Dom de Teissières, communauté apparemment d’un seul tenant, à l’est de la commune, autour de la domerie, incluant un quart des maisons du village de Campuac et deux hameaux relevant de la paroisse de Saint-Géniez-des-Ers. Le dom en était le seigneur justicier.
Pénavayre ou Nacoulorgues, petite communauté apparemment d’un seul tenant autour du village de Nacoulorgues comprenant aussi le Piboul et une métairie dite La Pradelle, qui reste à localiser précisément. En 1665, Pierre de la Calmontie, seigneur de Villecomtal l’était aussi de Pénavayre.
Golinhac-chef-lieu. La commune actuelle de Golinhac était elle-même complètement fragmentée entre deux communautés, celle de Golinhac membre d’Entraygues et celle de Golinhac-chef-lieu. Cette seconde communauté avait deux enclaves dans la paroisse de Campuac : le domaine de La Roussille et le hameau de Ferriès. En 1784, Louis-Joseph-Charles-Philippe Izarn de Freissinet, comte de Valady était aussi seigneur de Golinhac.
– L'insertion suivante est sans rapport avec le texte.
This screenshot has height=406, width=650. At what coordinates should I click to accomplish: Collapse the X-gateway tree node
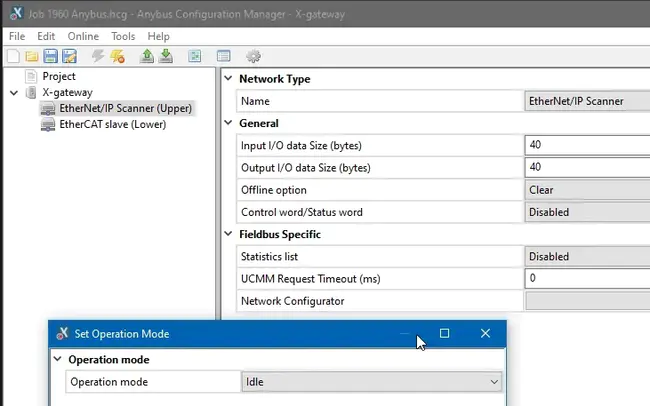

Guizard ou Georges Gizard ou La Guizardie. La communauté de Guizard était composée de trois membres. Symboliquement, le principal se trouvait autour du château de La Guizardie, dans la commune de Villecomtal, et le domaine du Cliqui, paroisse de Campuac, en dépendait. L’ouest de la commune actuelle de Campuac formait le deuxième membre, d’un seul tenant, autour de Beders. C’était la partie la plus peuplée de la communauté et les assemblées se tenaient à Beders. Il relevait de la paroisse de Golinhac. En 1786, Jean-François-Louis de Blanc de Guizard était seigneur de la Guizardie.
Rodelle. Le hameau du Cros, à l’extrémité orientale de la commune, était une enclave de la communauté de Rodelle, qui relevait du roi.
Servières. La communauté était centrée autour du village de Servières, commune de Villecomtal. Elle comprenait le nord-ouest de la paroisse de Campuac et des terroirs éparpillés. En 1784, Louis-Joseph-Charles-Philippe Izarn de Freissinet, comte de Valady était aussi seigneur de Servières.
Villecomtal. La communauté de Villecomtal était composée de multiples territoires de tailles variées, dispersés autour du bourg et enclavés entre d’autres communautés. Dans la paroisse de Campuac, les villages des Monts et de La Pradelle, les domaines d’Anterrieux et de Tauriac et des terroirs comme celui de La Capelle, relevaient de Villecomtal. En 1784, Étienne de Nattes était seigneur de Villecomtal.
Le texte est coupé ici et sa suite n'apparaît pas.